St. John Chrysostom — 'mine' and 'thine':

“It is not for lack of miracles that the church is stagnant; it is because we have forsaken the angelic life of Pentecost, and fallen back on private property. If we lived as they did, with all things common, we should soon convert the whole world without any need of miracles at all.”

This is not a quote, but a paraphrase from page 91 of the book “God's co-operative society : suggestions on the strategy of the church” by Charles L. Marson. The first line of the paragraph said: “He often expresses the resolute opinion that private property is the root of all Church disasters and checks”. The word “stayed” was modernized to “stagnant”. The reference either notes the 25th homily on Acts, or the homily on the 25th chapter of Acts.

“For 'mine' and 'thine' — those chilly words which introduce innumerable wars into the world — should be eliminated from that holy Church … The poor would not envy the rich because there would be no rich. Neither would the poor be despised by the rich, for there would be no poor. All things would be in common.”

Cyprian of Carthage on war (3rd Century):

“The world is going mad in mutual bloodshed. And murder, which is considered a crime when people commit it singly, is transformed into a virtue when they do it en masse. The offenders acquire impunity by increasing their ravaging.”

St. John Chrysostom on 'welfare as we know it':

“'He who will not work, neither shall he eat.' (2 Thessalonians 3:10) … But the laws of St. Paul are not merely for the poor. They are for the rich as well … But you say, ‘I have my paternal inheritance!’ Tell me, just because he is poor and was born of a poor family possessing no great wealth, is he therefore worthy to die?”

— a sermon he preached one winter season on the subject of the beggars and other poor people who he saw had come to the principal church of the city"

Exact quote from Ownership: Early Christian Teaching: Early Christian Teaching
“You say that the poor do not work, but do you work yourselves? Do you not enjoy in idleness the goods you have unjustly inherited? Do you not exhaust others with labor, while you enjoy in indolence the fruit of their misery?”

Exact quote from Catholic socialism.

St. John Chrysostom: 'An equal place at the table':

“Week by week you come to the Lord's table to receive bread and wine. What do these things mean to you? Do you regard them merely as some kind of spiritual medicine, which will purge your soul, like a laxative may purge your body? Or do you sometimes wonder what God is saying in these simple elements? Bread and wine represent the fruits of our labor, whereby we turn the things of nature into food and drink for our sustenance. So at the Lord's table we offer our labor to God, dedicating ourselves anew to his service. Then the bread and the wine are distributed equally to every member of the congregation; the poor receive the same amount as the rich. This means that God's material blessings belong equally to everyone, to be enjoyed according to each person's need. The whole ceremony is also a meal at which everyone has an equal place at the table.”

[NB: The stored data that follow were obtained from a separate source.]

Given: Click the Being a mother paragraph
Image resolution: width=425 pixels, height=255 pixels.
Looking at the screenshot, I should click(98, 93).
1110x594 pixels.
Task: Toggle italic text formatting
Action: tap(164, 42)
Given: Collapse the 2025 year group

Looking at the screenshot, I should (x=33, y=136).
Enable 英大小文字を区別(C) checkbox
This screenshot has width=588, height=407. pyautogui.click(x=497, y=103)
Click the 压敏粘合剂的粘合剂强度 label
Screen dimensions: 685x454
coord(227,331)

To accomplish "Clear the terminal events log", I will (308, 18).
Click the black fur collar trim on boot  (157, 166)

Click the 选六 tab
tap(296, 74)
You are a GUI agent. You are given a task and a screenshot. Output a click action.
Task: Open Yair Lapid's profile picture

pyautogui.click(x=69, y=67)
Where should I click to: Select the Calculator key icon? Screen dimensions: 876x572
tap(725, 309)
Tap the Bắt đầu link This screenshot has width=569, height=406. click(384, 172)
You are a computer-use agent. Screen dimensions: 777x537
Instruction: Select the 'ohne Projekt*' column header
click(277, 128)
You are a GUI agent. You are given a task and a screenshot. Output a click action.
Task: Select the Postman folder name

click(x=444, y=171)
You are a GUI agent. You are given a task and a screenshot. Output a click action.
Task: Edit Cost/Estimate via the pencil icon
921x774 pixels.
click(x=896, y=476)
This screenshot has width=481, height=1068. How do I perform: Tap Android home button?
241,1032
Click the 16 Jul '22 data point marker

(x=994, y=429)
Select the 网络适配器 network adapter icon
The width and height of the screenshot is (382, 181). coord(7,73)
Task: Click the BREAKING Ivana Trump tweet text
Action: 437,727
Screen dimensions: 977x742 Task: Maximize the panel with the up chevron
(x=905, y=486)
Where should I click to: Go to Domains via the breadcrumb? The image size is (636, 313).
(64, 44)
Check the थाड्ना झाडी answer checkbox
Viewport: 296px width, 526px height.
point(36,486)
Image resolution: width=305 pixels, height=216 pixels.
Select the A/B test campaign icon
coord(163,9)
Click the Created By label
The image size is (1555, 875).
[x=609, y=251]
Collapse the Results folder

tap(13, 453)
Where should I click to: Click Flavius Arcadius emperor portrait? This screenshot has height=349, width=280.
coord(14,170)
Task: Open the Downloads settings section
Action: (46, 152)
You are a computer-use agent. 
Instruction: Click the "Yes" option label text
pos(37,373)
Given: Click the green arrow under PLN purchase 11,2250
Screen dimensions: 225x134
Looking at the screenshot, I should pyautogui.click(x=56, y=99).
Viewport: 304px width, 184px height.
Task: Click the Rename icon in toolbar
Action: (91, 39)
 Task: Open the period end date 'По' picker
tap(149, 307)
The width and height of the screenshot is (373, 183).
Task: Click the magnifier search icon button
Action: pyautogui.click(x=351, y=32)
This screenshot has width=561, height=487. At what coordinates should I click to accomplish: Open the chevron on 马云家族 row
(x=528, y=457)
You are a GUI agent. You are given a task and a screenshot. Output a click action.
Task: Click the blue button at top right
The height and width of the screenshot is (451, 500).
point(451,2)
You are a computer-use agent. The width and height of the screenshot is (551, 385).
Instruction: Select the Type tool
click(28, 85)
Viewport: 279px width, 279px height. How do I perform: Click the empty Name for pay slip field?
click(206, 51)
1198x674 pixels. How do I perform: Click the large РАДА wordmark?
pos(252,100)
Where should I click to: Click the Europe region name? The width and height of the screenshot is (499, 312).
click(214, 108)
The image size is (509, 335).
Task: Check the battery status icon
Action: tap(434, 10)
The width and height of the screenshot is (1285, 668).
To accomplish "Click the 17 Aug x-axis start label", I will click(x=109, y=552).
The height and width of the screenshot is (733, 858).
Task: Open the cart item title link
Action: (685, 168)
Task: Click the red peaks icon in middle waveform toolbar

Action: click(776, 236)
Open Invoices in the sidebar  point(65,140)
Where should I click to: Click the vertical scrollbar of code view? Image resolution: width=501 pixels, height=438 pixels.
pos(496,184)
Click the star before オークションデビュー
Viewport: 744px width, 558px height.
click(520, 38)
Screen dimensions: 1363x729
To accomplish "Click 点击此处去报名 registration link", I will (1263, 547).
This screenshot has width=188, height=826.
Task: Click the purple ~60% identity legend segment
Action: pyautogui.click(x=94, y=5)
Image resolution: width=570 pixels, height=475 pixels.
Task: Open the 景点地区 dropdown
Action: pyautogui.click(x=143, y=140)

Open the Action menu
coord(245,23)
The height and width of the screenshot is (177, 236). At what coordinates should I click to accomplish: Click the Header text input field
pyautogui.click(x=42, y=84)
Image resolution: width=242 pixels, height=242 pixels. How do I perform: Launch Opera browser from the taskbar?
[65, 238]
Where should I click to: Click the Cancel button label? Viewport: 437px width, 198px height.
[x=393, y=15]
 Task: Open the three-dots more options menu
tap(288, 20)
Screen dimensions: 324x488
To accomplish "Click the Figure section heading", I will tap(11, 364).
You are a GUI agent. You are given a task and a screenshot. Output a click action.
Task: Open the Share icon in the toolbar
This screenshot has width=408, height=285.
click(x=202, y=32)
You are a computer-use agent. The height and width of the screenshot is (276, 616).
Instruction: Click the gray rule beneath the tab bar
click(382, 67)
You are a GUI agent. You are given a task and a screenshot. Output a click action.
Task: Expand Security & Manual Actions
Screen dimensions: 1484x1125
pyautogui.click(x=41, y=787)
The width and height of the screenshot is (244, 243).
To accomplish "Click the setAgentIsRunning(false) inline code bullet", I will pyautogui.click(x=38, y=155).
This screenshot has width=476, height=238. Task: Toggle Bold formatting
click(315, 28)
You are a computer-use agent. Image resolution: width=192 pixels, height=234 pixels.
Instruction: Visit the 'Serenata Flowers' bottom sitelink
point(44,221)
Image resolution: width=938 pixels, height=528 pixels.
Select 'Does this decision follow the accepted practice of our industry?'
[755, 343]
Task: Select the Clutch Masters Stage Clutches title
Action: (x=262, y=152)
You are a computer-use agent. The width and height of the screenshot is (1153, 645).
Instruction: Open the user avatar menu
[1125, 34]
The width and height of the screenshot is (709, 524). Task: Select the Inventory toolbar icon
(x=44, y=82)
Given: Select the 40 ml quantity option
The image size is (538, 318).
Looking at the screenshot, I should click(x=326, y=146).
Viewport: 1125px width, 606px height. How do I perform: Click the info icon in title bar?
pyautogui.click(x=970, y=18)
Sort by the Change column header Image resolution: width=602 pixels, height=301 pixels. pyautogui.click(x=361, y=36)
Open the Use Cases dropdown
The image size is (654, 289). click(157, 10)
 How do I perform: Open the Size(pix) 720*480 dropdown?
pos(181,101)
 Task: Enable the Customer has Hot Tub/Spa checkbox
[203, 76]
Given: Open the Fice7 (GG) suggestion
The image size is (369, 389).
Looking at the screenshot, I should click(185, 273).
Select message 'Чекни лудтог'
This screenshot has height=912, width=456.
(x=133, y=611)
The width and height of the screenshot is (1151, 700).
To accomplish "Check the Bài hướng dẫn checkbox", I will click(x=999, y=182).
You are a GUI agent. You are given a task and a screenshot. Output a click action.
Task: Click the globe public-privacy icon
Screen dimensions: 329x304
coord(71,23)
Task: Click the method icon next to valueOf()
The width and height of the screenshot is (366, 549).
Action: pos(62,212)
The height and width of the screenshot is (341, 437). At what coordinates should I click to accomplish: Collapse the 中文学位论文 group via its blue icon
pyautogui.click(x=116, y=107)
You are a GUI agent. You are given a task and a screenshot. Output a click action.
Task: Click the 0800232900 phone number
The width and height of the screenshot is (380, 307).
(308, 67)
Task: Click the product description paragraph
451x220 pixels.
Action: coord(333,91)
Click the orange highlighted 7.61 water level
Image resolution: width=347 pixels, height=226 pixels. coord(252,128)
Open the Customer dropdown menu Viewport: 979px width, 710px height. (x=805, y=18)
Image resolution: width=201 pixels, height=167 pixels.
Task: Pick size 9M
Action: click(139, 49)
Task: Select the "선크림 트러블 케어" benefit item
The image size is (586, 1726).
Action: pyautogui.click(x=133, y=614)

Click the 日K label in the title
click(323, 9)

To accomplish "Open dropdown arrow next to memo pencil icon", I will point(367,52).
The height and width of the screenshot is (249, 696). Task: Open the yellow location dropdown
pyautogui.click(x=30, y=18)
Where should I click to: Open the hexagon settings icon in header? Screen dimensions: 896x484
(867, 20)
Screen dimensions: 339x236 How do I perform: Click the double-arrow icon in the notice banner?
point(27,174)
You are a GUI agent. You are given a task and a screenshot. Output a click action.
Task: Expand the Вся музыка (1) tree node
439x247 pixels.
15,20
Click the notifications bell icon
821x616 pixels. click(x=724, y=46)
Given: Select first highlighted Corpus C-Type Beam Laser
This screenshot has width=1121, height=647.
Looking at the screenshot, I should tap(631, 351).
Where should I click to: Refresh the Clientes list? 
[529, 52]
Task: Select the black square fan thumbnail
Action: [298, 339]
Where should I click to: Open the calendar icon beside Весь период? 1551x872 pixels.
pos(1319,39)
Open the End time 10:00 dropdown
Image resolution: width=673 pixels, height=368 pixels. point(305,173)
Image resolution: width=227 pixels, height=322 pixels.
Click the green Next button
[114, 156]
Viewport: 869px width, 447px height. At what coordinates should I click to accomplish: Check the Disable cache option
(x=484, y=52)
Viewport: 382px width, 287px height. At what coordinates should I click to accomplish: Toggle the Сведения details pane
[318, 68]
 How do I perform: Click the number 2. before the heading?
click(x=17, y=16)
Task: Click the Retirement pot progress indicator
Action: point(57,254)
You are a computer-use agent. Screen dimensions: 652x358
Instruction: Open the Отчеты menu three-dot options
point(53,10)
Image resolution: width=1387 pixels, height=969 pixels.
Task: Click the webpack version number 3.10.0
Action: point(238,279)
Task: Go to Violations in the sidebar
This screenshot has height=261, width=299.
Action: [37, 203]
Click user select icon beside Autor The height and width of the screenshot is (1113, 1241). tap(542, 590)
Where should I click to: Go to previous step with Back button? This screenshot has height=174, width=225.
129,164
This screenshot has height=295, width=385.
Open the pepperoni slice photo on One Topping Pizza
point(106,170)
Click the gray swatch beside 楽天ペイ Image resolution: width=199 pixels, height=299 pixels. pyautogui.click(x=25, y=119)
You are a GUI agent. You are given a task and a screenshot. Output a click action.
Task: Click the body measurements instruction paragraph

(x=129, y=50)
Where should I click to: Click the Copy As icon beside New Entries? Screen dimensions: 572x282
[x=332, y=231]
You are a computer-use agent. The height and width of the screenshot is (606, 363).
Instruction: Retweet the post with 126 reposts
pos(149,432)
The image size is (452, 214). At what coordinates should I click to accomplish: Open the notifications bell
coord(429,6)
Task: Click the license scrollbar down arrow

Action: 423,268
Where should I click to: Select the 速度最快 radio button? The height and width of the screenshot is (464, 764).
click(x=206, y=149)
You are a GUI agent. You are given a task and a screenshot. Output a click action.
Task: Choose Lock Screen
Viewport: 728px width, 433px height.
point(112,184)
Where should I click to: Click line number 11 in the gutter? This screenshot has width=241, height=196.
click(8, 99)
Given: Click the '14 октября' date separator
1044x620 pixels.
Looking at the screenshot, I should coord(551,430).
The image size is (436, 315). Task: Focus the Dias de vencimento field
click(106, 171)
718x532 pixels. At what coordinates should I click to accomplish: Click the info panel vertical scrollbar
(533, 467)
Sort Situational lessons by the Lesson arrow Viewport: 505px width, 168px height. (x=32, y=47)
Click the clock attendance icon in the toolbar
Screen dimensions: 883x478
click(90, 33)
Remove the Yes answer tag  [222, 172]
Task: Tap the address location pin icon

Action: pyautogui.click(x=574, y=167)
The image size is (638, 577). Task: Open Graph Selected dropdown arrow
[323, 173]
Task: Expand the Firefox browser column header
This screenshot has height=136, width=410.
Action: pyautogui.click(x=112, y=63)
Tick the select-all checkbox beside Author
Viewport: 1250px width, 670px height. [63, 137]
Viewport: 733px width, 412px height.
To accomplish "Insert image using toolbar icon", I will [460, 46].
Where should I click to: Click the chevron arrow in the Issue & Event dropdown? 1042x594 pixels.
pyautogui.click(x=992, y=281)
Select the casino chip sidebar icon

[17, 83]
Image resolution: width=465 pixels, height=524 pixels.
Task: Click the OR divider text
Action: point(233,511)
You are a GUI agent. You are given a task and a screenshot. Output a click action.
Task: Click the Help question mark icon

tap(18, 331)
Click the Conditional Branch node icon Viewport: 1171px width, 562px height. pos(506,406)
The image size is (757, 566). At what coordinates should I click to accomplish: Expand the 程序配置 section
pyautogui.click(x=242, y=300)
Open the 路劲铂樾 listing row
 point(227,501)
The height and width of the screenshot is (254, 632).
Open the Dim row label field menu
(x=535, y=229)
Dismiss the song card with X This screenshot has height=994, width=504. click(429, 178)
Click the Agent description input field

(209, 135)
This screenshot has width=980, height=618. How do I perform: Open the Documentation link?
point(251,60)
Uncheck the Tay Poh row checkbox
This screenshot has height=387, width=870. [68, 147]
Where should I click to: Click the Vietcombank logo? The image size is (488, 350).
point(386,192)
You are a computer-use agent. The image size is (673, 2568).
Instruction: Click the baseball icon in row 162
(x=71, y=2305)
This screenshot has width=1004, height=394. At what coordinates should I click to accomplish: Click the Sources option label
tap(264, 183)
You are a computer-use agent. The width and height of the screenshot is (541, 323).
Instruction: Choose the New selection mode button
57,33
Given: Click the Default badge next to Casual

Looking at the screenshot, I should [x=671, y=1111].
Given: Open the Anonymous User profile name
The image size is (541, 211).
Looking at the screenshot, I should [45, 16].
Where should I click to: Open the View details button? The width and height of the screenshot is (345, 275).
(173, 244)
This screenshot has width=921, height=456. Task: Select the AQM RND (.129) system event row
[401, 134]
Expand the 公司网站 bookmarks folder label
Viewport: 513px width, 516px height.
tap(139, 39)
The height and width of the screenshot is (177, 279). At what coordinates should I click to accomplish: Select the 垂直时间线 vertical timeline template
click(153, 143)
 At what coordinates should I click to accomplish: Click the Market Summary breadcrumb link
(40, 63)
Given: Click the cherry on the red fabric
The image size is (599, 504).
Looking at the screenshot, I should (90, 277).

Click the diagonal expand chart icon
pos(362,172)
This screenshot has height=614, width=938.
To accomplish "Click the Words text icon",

Exact quote is apparently from On Living Simply, page 67.

St. Gregory Nazianzen (4th Century):

“Do you think that kindness toward your neighbor is not something necessary, but voluntary; not law but exhortation? I would wish and think that it were so, were I not frightened by the possibility of being numbered among the goats on the left hand of the Sovereign Judge who will hurl his condemnations; and this not because they have robbed or committed sacrileges or adulteries, nor because they have done something forbidden; nothing of the sort attracts condemnation on them, but their having failed to care for Christ himself in the person of the poor.”

This likely comes from Oration 14 (On the love for the poor).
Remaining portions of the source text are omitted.